WRITTEN EXERCISE
Return each line of the data below that contains the string "Task". Letter case must match.

ENTRIES SUPPLIED
◆ ◆ ◆
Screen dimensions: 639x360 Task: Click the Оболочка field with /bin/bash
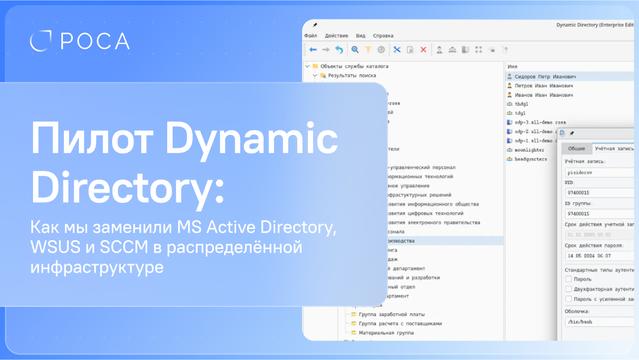(x=599, y=322)
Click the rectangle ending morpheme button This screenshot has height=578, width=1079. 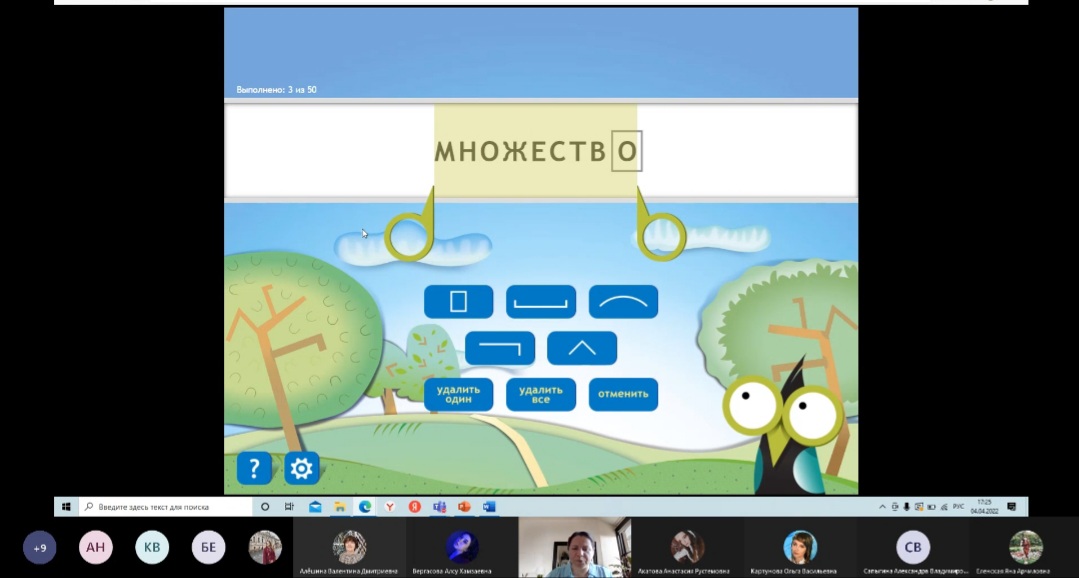pyautogui.click(x=459, y=301)
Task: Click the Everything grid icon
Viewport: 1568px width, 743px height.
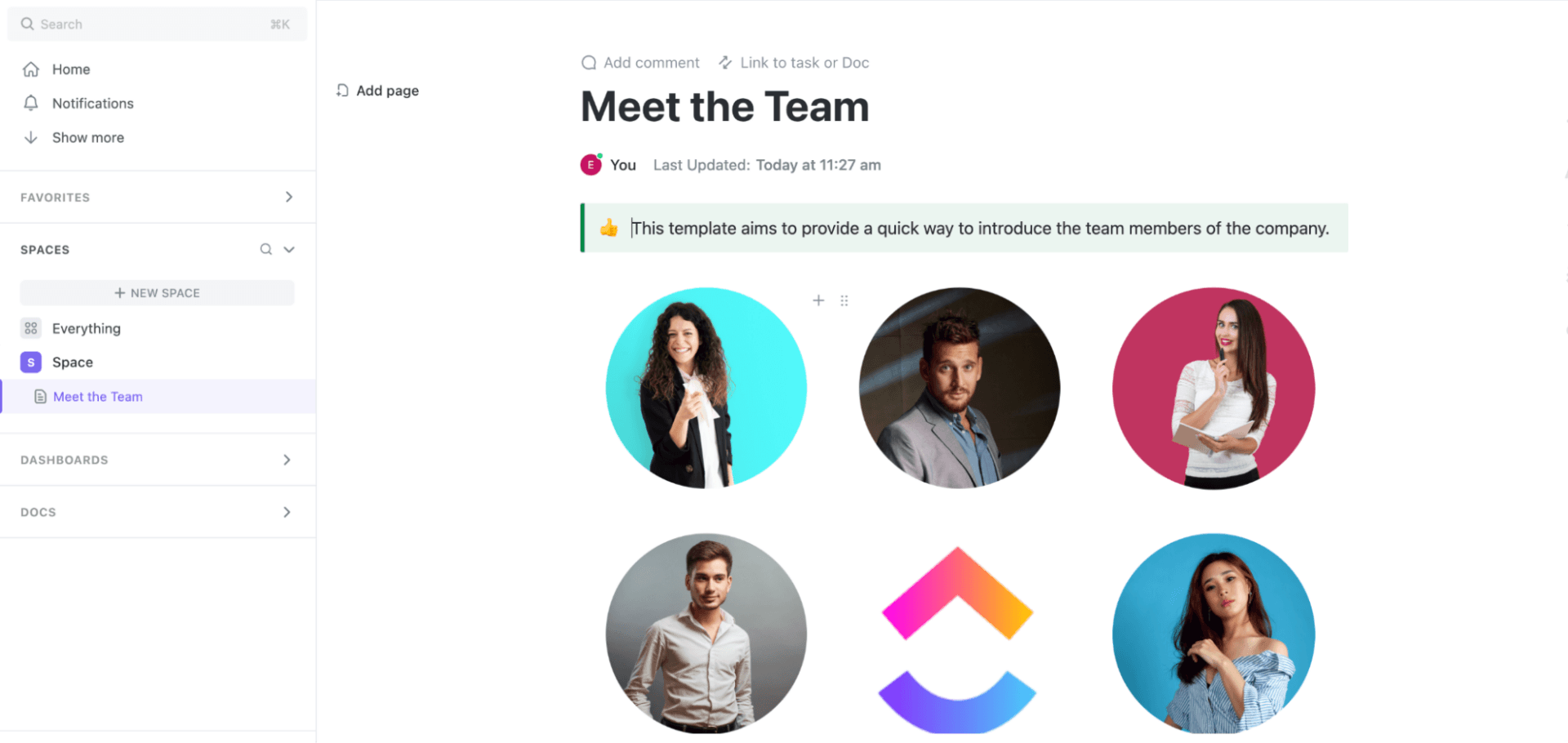Action: (31, 328)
◆ ◆ ◆
REPLY
Screen dimensions: 639x360 Task: Click the Оболочка field with /bin/bash
Task: Click the Everything grid icon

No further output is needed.